__TASK INSTRUCTIONS__:
Starting at the line below that contains "Irrigation Systems (877, 589)" and ending at the line that contains "Toyota Caldina или Subaru Legacy (138, 2230)", retype each line exactly as it stands, but omit the pictures.

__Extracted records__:
-------------------------

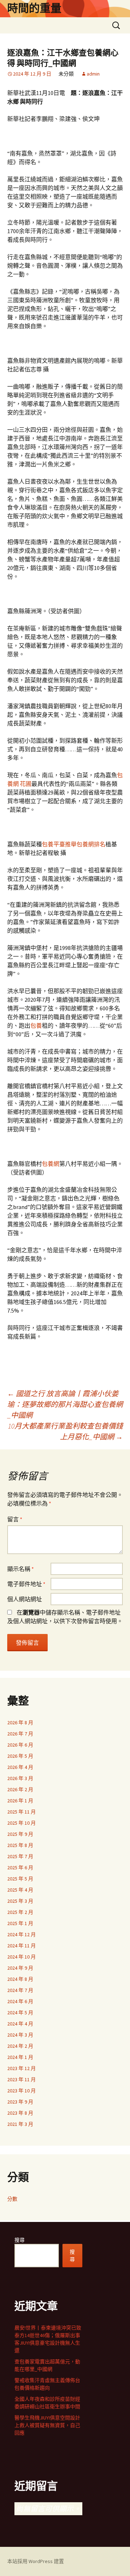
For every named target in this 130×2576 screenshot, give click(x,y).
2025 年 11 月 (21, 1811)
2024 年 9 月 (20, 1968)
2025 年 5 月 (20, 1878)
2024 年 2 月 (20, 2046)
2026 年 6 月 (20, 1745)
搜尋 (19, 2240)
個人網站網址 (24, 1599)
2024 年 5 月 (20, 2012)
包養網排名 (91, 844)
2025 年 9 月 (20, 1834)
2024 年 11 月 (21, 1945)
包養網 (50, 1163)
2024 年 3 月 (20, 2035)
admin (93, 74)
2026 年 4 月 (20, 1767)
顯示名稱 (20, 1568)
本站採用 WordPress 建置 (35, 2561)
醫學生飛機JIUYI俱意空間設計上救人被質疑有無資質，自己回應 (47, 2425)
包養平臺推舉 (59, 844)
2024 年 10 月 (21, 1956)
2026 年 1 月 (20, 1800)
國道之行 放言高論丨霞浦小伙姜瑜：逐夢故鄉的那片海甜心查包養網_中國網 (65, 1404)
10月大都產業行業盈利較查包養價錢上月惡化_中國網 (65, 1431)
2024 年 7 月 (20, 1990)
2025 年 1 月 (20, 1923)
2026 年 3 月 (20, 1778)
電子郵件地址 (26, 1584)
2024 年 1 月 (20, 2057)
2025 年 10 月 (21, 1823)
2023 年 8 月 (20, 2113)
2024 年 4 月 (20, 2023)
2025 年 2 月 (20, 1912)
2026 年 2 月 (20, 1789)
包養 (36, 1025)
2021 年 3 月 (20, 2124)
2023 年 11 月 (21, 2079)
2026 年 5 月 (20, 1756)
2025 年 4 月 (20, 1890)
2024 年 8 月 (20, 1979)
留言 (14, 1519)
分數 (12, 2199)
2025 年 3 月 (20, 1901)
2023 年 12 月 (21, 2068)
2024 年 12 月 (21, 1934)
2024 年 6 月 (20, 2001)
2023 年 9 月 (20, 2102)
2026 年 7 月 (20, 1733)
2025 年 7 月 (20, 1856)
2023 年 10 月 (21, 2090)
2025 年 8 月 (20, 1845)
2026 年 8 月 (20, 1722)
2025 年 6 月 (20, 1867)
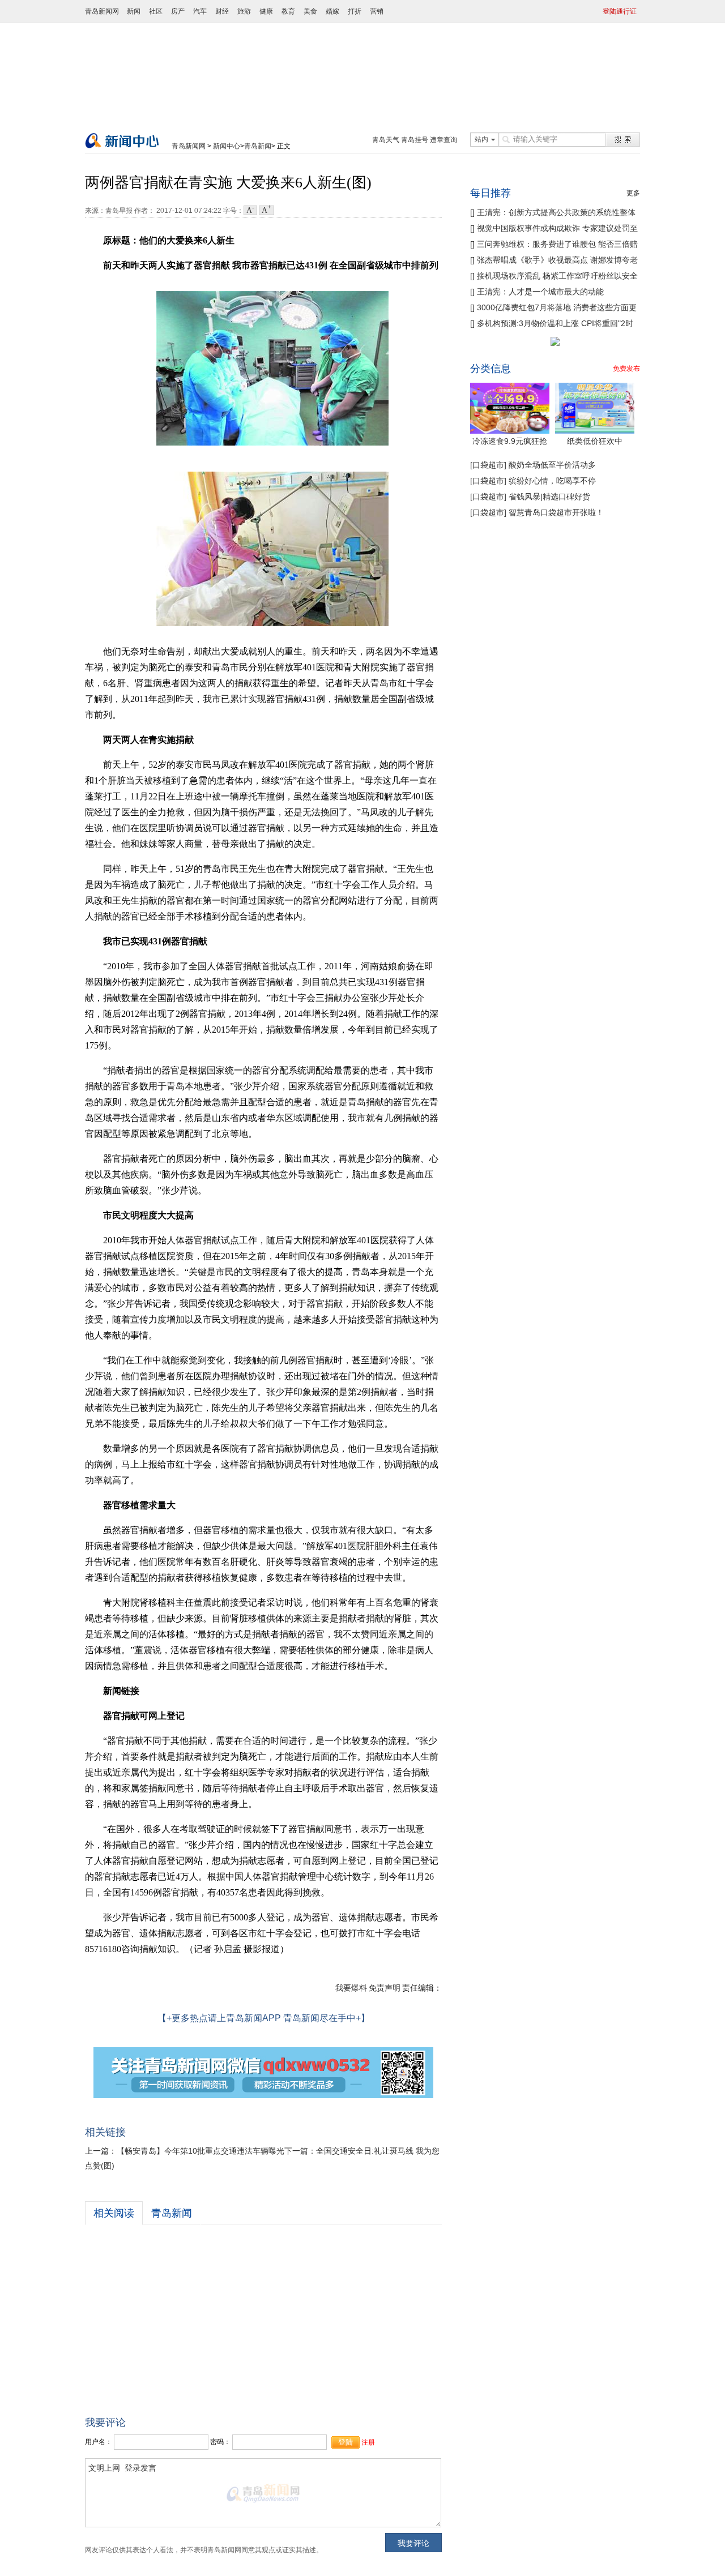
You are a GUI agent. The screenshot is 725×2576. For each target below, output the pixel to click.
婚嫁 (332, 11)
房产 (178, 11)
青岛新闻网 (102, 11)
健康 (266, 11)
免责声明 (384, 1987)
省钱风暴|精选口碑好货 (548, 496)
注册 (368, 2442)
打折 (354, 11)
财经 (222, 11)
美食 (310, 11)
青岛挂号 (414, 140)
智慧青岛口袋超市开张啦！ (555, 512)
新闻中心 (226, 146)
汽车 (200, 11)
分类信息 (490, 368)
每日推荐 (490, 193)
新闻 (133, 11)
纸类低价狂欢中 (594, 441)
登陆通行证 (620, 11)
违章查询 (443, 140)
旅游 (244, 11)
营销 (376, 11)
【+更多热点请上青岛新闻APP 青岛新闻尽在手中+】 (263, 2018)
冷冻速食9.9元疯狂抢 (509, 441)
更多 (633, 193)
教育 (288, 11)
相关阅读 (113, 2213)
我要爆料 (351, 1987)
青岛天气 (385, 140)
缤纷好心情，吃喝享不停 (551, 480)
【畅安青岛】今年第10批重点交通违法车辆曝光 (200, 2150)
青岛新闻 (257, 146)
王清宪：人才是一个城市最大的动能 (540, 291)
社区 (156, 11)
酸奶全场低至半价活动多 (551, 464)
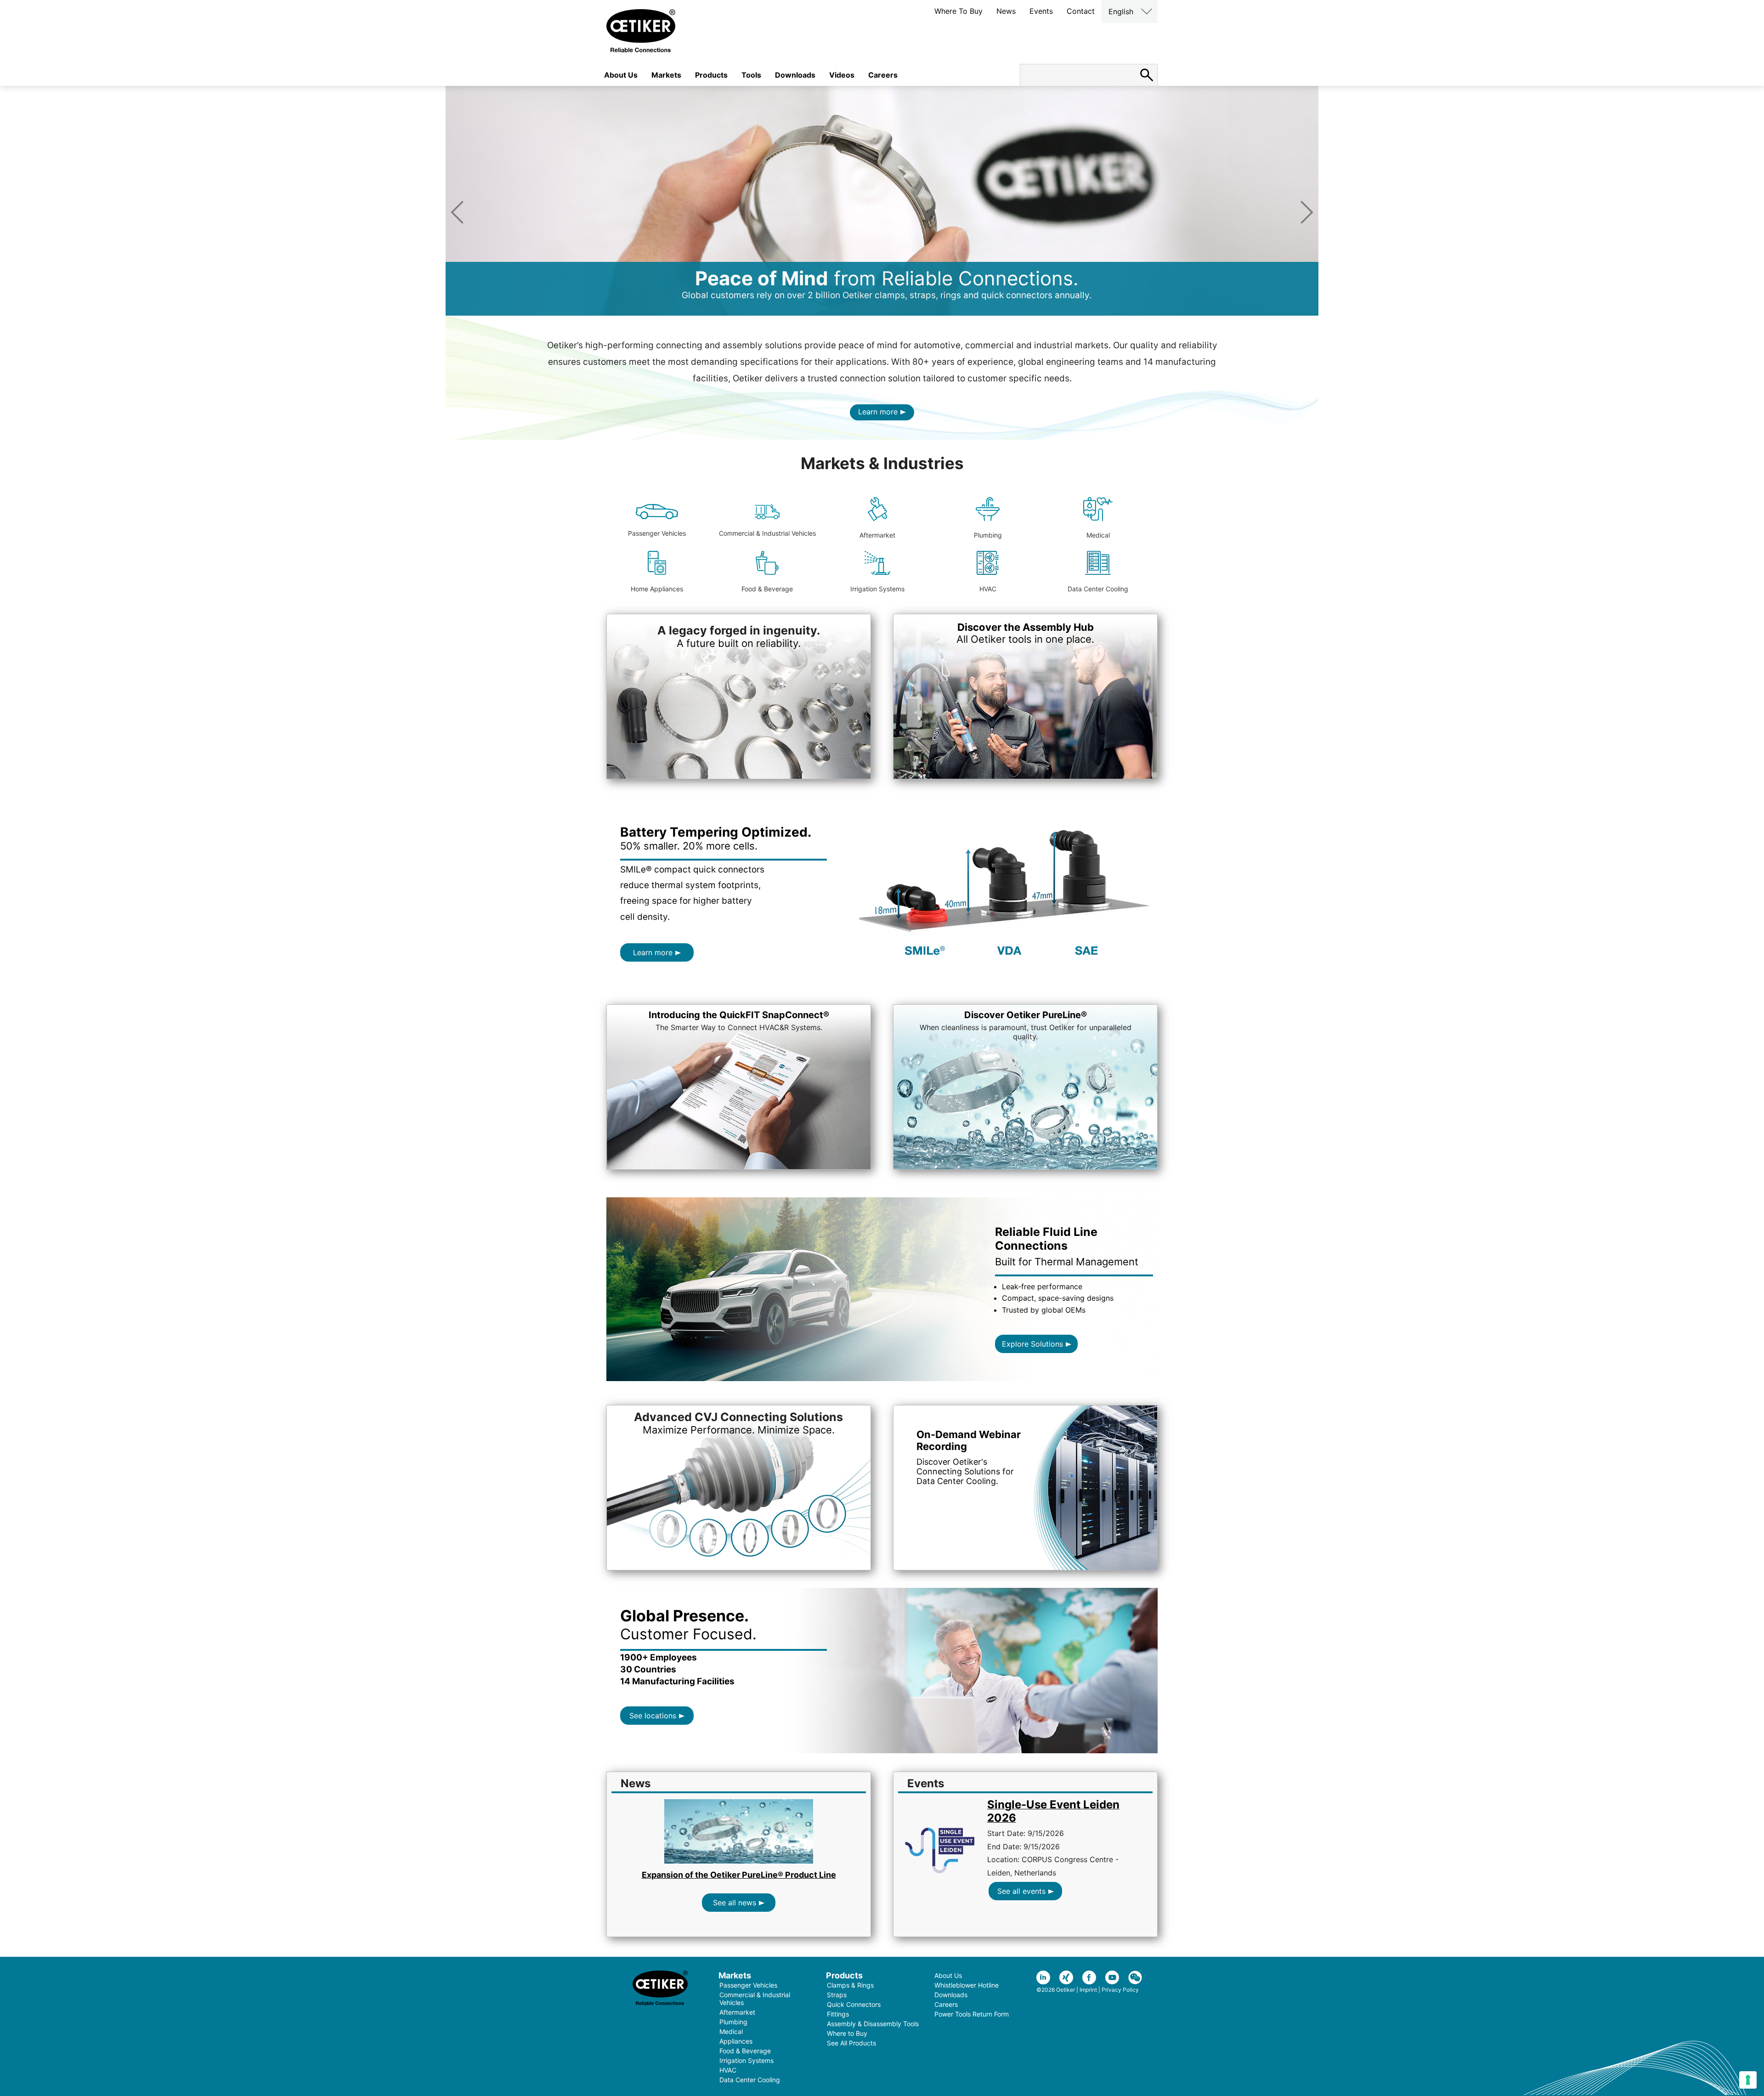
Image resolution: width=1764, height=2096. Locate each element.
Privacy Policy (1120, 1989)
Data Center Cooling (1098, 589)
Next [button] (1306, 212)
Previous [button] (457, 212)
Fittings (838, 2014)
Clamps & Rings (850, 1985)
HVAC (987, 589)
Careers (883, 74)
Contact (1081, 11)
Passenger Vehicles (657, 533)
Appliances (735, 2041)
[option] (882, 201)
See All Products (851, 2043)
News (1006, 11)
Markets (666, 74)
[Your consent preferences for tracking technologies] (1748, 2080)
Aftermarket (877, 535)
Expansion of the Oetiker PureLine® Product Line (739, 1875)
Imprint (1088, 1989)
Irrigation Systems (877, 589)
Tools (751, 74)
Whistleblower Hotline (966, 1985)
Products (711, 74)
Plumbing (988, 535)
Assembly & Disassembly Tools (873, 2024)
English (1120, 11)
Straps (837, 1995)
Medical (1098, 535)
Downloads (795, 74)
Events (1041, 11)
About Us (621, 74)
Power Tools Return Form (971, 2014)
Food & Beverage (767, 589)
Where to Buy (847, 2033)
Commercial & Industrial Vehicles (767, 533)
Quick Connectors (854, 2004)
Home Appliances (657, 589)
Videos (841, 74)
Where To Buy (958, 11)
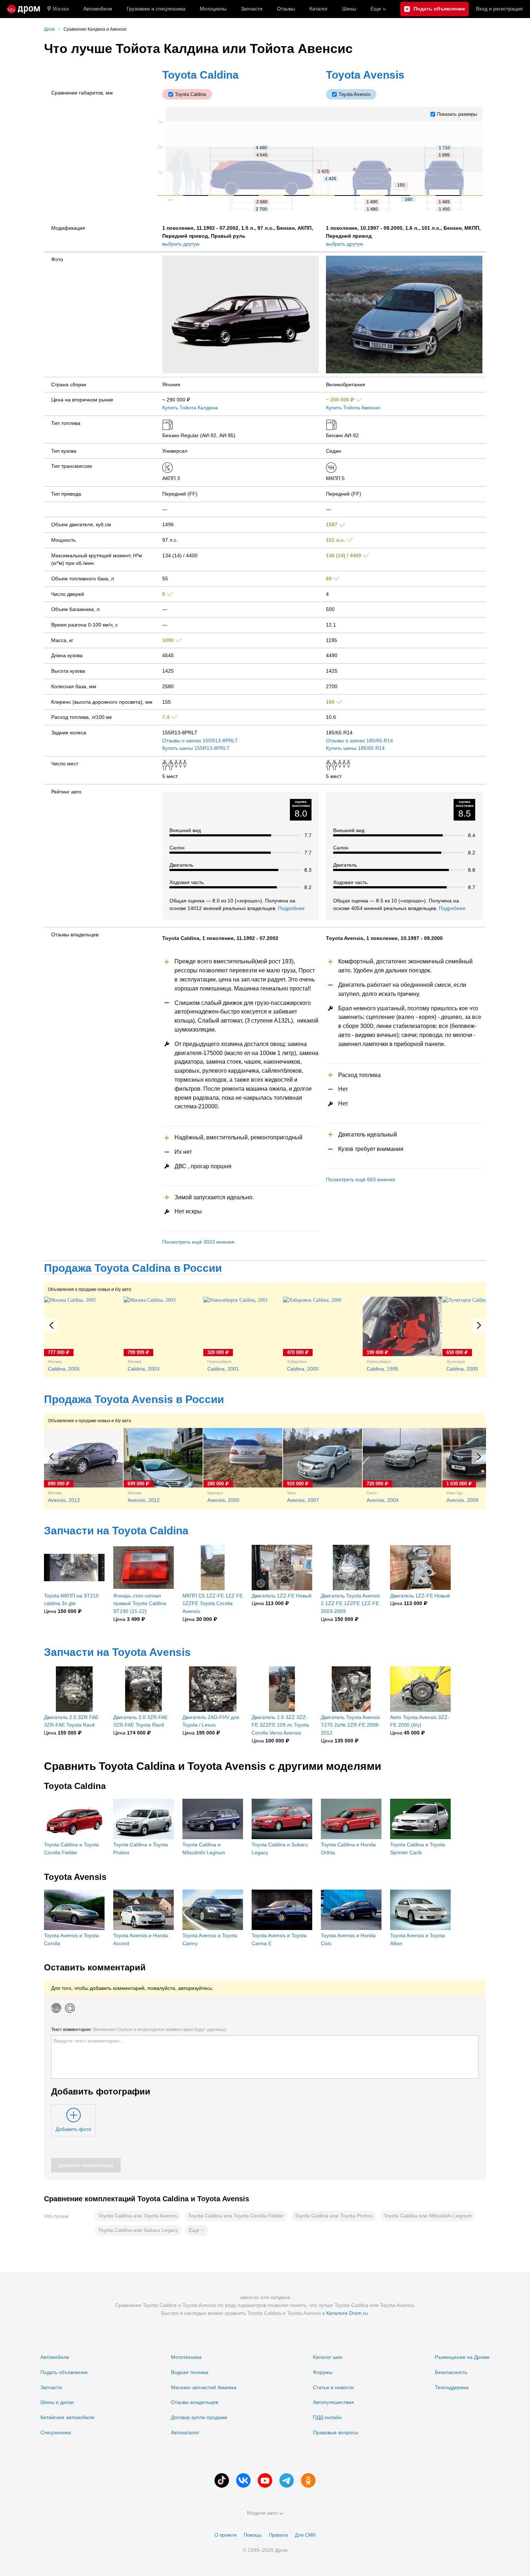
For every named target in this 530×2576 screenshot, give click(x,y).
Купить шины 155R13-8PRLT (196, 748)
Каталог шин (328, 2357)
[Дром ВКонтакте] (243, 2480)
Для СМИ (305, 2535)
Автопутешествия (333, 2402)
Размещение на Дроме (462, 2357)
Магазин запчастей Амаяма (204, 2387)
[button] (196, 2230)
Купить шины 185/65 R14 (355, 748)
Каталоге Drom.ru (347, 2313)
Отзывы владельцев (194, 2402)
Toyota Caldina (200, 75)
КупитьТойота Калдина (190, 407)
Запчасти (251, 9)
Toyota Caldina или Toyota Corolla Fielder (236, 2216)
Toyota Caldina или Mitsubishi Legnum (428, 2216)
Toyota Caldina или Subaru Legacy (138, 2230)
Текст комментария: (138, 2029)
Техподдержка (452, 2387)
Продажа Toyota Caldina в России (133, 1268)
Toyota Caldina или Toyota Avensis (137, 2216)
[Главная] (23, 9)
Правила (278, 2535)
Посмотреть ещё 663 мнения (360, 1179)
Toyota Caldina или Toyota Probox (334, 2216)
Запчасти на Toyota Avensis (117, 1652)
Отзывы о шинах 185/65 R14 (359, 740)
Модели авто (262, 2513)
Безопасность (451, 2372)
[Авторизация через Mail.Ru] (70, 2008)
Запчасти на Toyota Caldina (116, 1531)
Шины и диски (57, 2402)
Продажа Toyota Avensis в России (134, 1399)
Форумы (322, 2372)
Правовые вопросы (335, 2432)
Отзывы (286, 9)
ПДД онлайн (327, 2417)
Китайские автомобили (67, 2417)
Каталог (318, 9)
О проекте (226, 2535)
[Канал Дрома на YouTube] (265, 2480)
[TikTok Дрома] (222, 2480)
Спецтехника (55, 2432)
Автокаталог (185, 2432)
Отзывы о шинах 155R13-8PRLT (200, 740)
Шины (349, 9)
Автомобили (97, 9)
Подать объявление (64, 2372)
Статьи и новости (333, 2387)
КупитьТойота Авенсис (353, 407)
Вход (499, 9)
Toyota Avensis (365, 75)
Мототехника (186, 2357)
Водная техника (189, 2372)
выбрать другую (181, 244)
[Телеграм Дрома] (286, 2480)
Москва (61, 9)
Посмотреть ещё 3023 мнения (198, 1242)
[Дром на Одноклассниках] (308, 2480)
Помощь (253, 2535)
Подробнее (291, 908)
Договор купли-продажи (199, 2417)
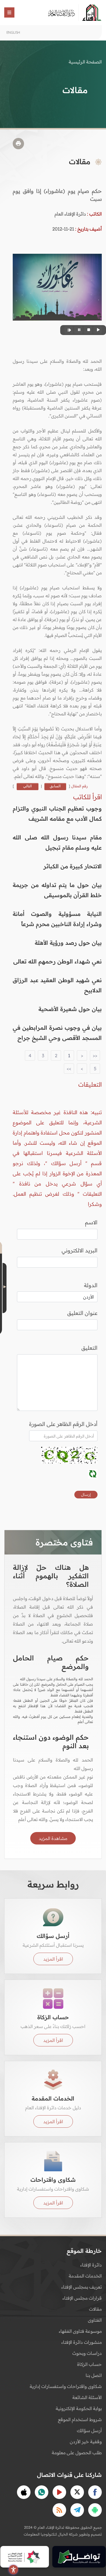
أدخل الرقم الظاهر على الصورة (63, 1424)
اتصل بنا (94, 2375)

-------------------------

__RESULT FOR THIS EXERCISE__:
Irrigation Systems (877, 589)
Tools (751, 74)
Whistleblower Hotline (966, 1985)
Products (711, 74)
Plumbing (988, 535)
Assembly & Disassembly Tools (873, 2024)
English (1120, 11)
Straps (837, 1995)
Medical (1098, 535)
Downloads (795, 74)
Events (1041, 11)
About Us (621, 74)
Power Tools Return Form (971, 2014)
Food & Beverage (767, 589)
Where to Buy (847, 2033)
Commercial & Industrial Vehicles (767, 533)
Quick Connectors (854, 2004)
Home Appliances (657, 589)
Videos (841, 74)
Where To Buy (958, 11)
For every named target in this 530×2576 screenshot, give click(x,y).
Купить шины 155R13-8PRLT (196, 748)
Каталог шин (328, 2357)
[Дром ВКонтакте] (243, 2480)
Для СМИ (305, 2535)
Автопутешествия (333, 2402)
Размещение на Дроме (462, 2357)
Магазин запчастей Амаяма (204, 2387)
[button] (196, 2230)
Купить шины 185/65 R14 (355, 748)
Каталоге Drom.ru (347, 2313)
Отзывы владельцев (194, 2402)
Toyota Caldina (200, 75)
КупитьТойота Калдина (190, 407)
Запчасти (251, 9)
Toyota Caldina или Toyota Corolla Fielder (236, 2216)
Toyota Caldina или Mitsubishi Legnum (428, 2216)
Toyota Caldina или Subaru Legacy (138, 2230)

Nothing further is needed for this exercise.